# Given entries
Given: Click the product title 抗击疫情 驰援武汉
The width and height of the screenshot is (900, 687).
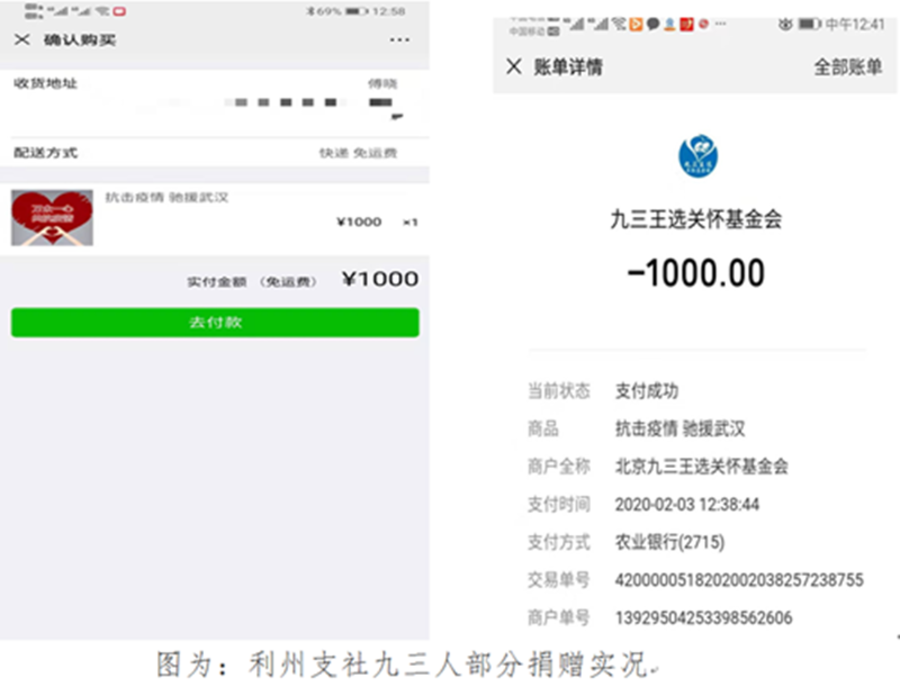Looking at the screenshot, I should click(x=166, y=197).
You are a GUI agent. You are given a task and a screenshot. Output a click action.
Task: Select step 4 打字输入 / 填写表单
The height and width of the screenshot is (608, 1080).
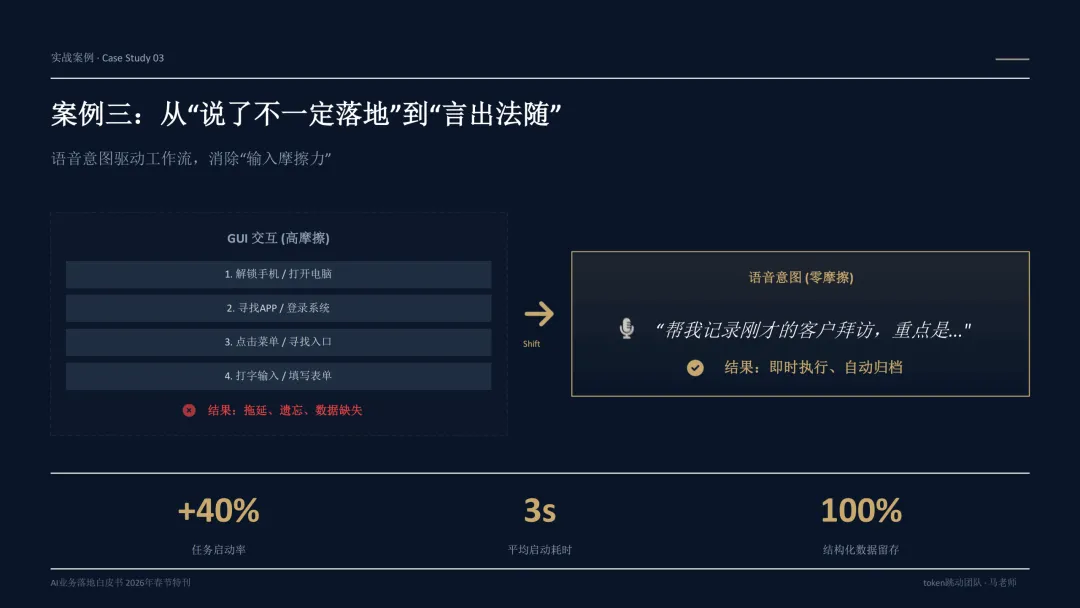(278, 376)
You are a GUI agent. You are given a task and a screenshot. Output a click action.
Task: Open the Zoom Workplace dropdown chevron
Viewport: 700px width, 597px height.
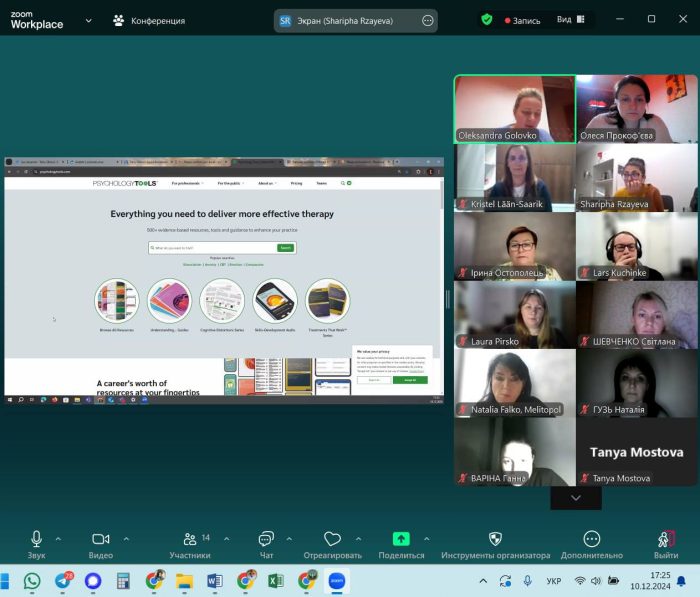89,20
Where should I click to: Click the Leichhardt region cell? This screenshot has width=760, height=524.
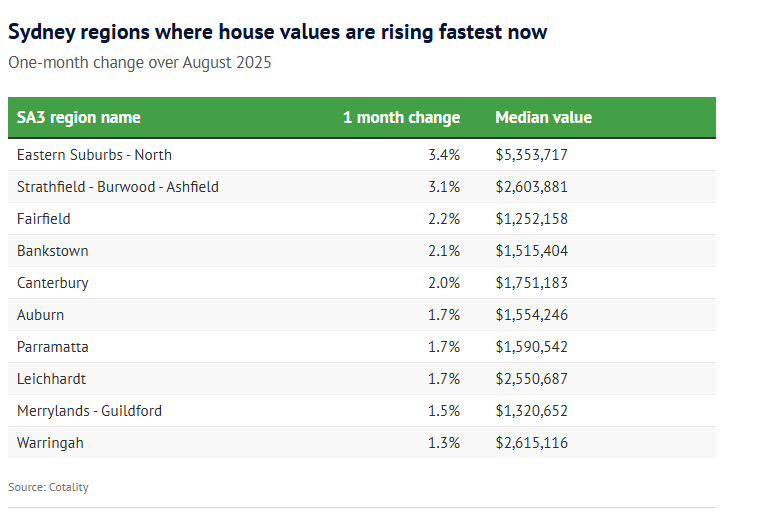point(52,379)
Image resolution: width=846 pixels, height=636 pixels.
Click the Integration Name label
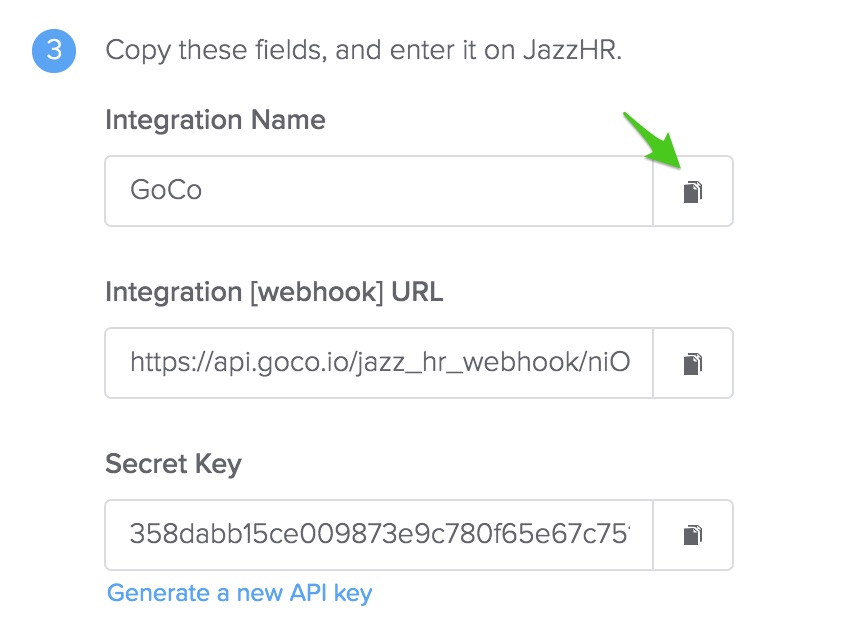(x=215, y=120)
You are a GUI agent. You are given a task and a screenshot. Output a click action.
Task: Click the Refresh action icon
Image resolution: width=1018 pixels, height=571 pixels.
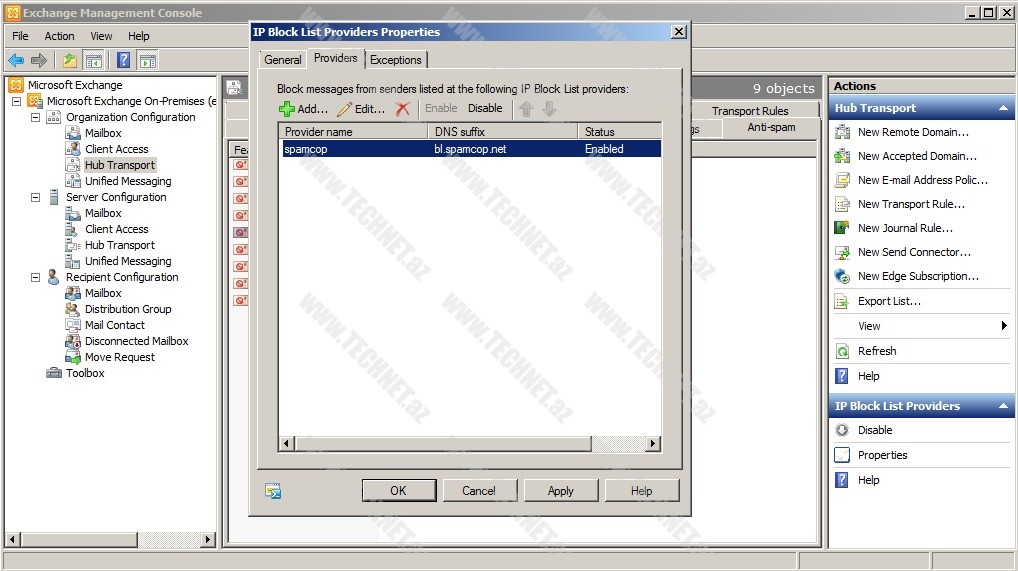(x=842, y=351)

...

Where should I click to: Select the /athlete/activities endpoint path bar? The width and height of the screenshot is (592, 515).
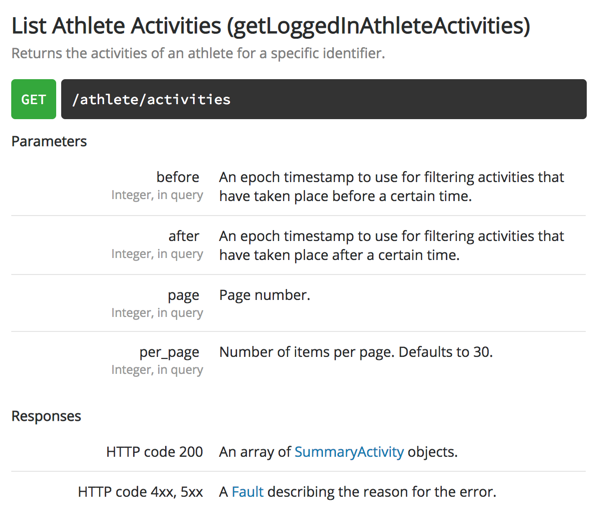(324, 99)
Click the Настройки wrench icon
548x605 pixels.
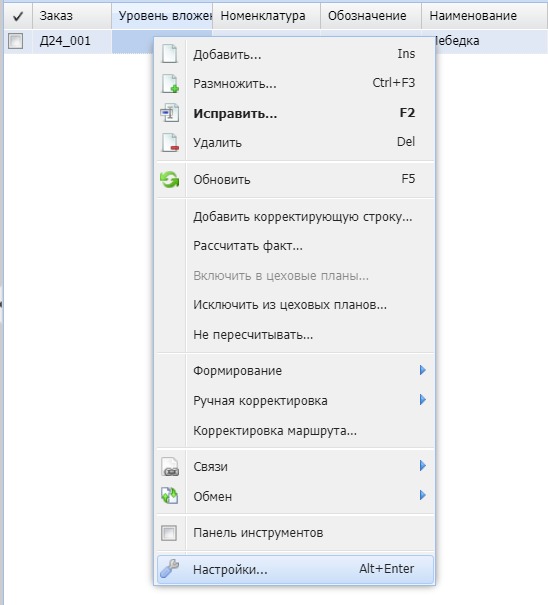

---

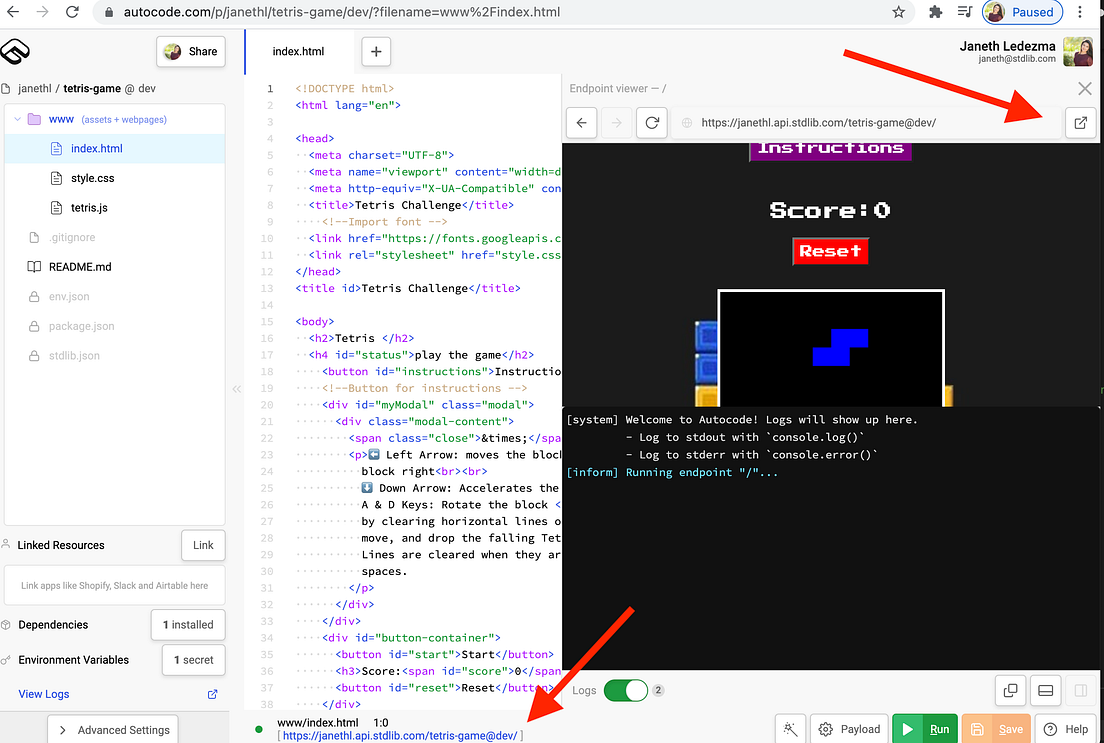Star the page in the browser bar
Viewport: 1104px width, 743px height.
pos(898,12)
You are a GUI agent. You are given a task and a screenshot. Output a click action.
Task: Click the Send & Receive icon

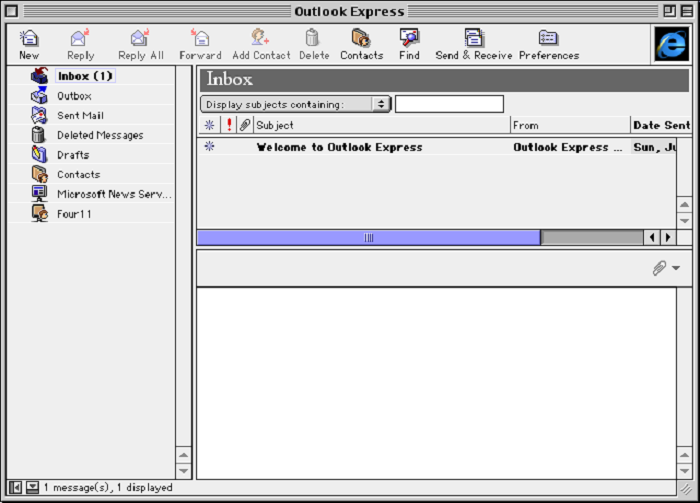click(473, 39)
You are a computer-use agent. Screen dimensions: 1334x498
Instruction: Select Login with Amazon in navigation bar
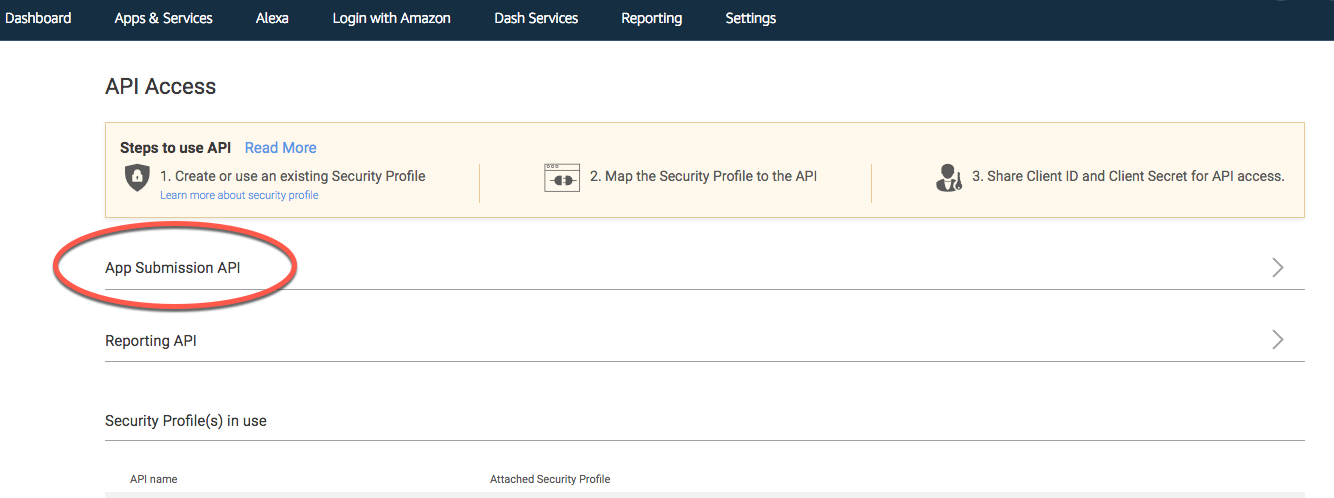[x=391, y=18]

# Work instructions
Go down the entries above from the line containing "The width and height of the screenshot is (900, 687)." to the line containing "Image resolution: width=846" and write out each line exactly, leaving pictures out.

# Solution for this task
The width and height of the screenshot is (900, 687).
Looking at the screenshot, I should click(x=166, y=197).
You are a GUI agent. You are given a task and a screenshot. Output a click action.
Task: Select step 4 打字输入 / 填写表单
The height and width of the screenshot is (608, 1080).
(278, 376)
You are a GUI agent. You are given a task and a screenshot. Output a click action.
Task: Open the Zoom Workplace dropdown chevron
Viewport: 700px width, 597px height.
89,20
Where should I click to: Click the Leichhardt region cell? This screenshot has width=760, height=524.
point(52,379)
Image resolution: width=846 pixels, height=636 pixels.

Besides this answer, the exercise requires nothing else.